Difícil e chata a vida
de Maria, não?
No curto prazo, de fato
pode parecer assim. Já no longo prazo, a história será bem diferente.
Vinte anos depois, João
se tornou vítima de suas próprias escolhas. Ele gostaria de sair do seu atual e
estafante emprego e poder se dedicar a outras coisas, mas está afundado em um
mar de dívidas. Como ele não tem reservas — pois não poupou —, praticamente
tudo o que ele recebe como salário vai diretamente para o pagamento de dívidas.
Consequentemente, ele não pode se dar ao luxo de sair deste seu emprego e mudar
sua rotina. Seus gastos fixos são hoje ainda mais altos, de modo que ele sempre
está "com a corda no pescoço". Antigamente, ele trabalhava para ganhar
dinheiro. Hoje, ele trabalha para pagar dívidas.
Já Maria está em uma
situação completamente distinta. Com bastante dinheiro acumulado —
consequência de sua poupança e de sua restrição de gastos —, seu trabalho não
mais é uma necessidade de sobrevivência. Ela não mais precisa daquele emprego
como se fosse o único recurso para continuar viva.
Com efeito, ela está
pensando em deixar de ser empregada e se tornar empreendedora. Ela quer investir no ramo da moda. Ela
sempre gostou de design de moda e agora está animada a dar uma guinada em sua
vida. Está decidida,
e investirá sua poupança neste novo projeto.
Seu sonho é, em alguns
anos, poder viver do seu próprio empreendimento.
A poupança, a
frugalidade, e a capacidade de pensar visando ao longo prazo foi o que ajudou
Maria. Se esse comportamento foi positivo para Maria, por que seria negativo
caso adotado por todas as pessoas de uma economia?
A
falácia de que a poupança afeta a economia
Com enorme frequência
escutamos que a poupança é a inimiga do crescimento econômico. Os economistas
keynesianos nunca se cansam de enfatizar que o que move a economia é o consumo.

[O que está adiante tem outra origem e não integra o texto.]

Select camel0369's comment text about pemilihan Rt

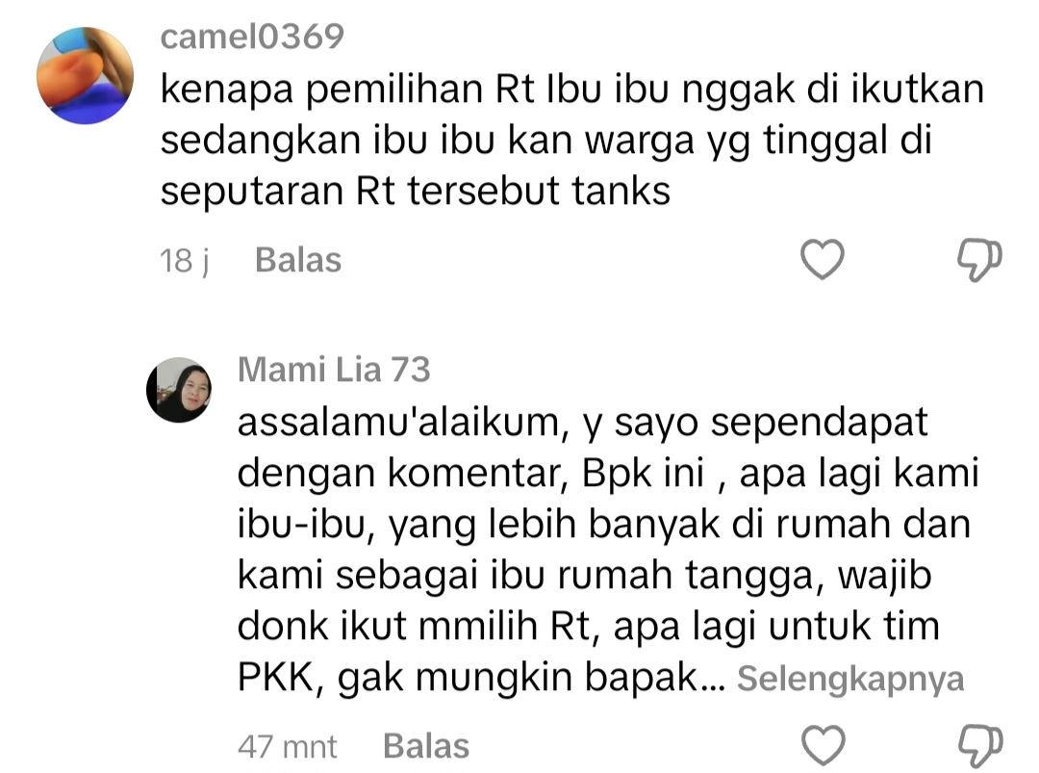[x=572, y=140]
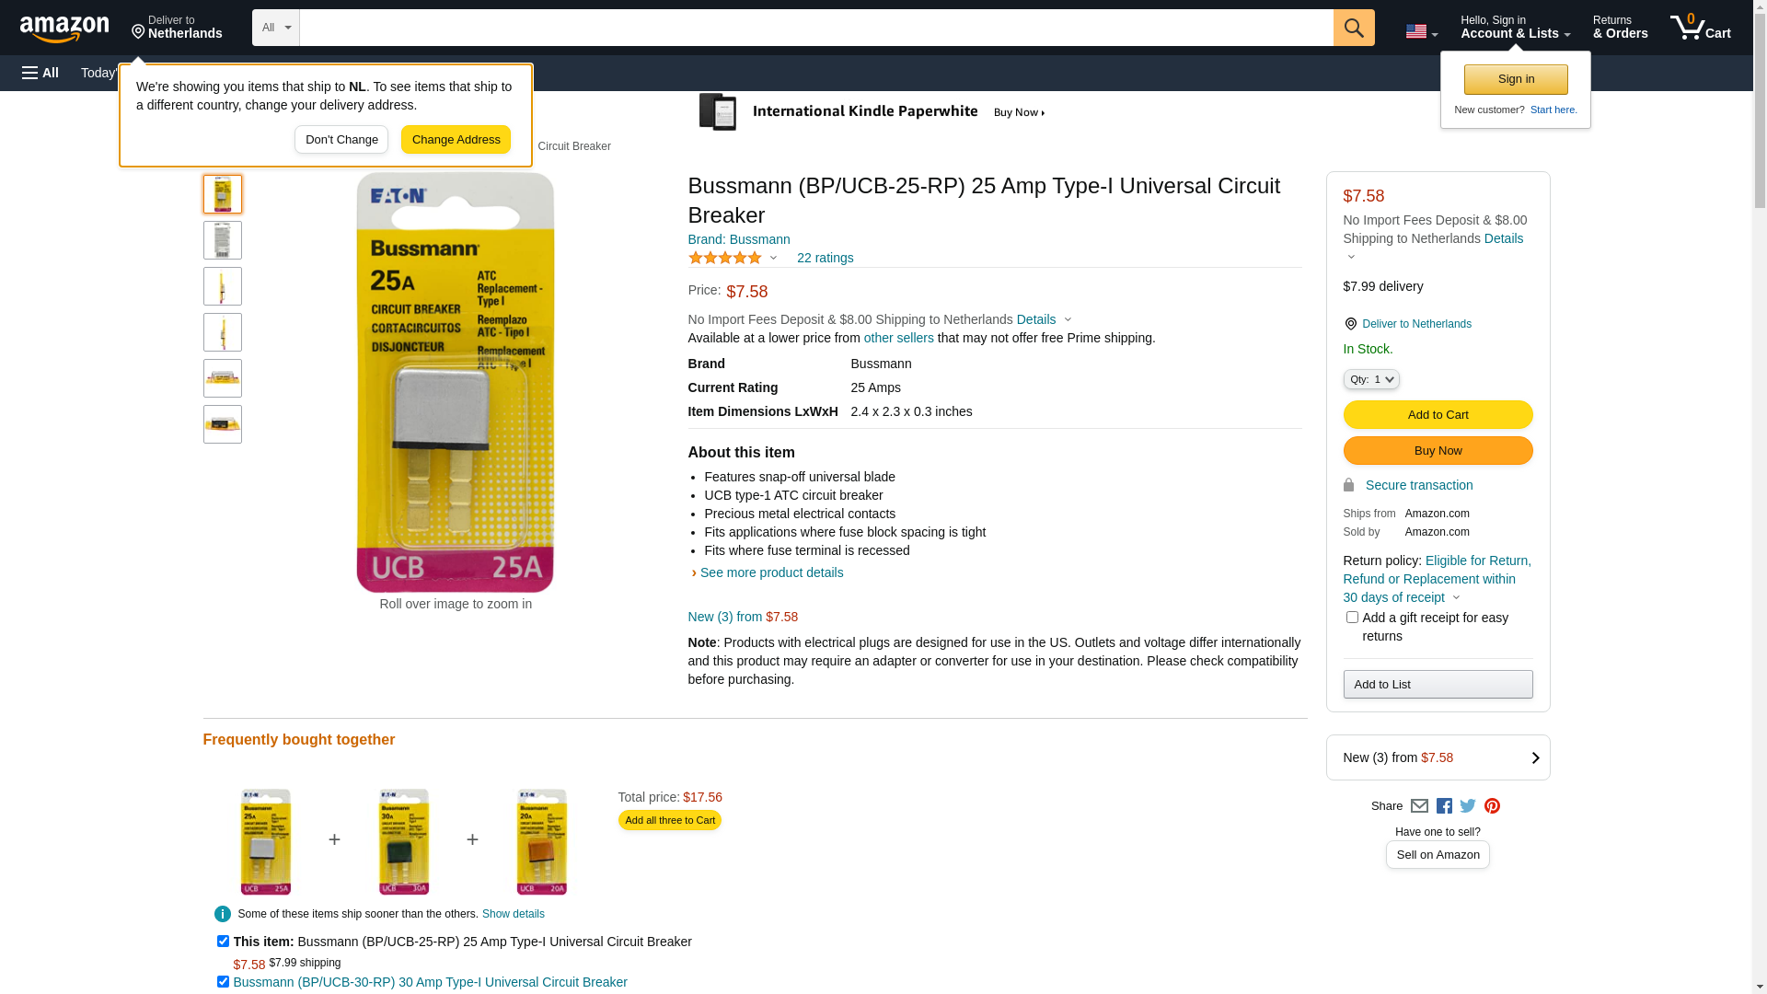
Task: Expand the country flag language selector
Action: [x=1421, y=31]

Consequentemente, a política econômica correta é aquela que estimula o consumismo,
seja por meio do crédito farto e barato, seja por meio de simplesmente dar mais
dinheiro às pessoas para que elas possam gastar.
"Mais consumo significa
mais demanda, e mais demanda gera maior produção. Eis a receita para a
prosperidade!", dizem eles.
Já a poupança — isto
é, a frugalidade e a contenção os gastos — seria a inimiga número um desta
receita mágica.
Quais os problemas com
esta visão? Vários.
Para começar, ela se
baseia na crença de que ações individuais voluntárias — as pessoas decidem poupar
mais de livre e espontânea vontade — podem ser deletérias para toda a economia.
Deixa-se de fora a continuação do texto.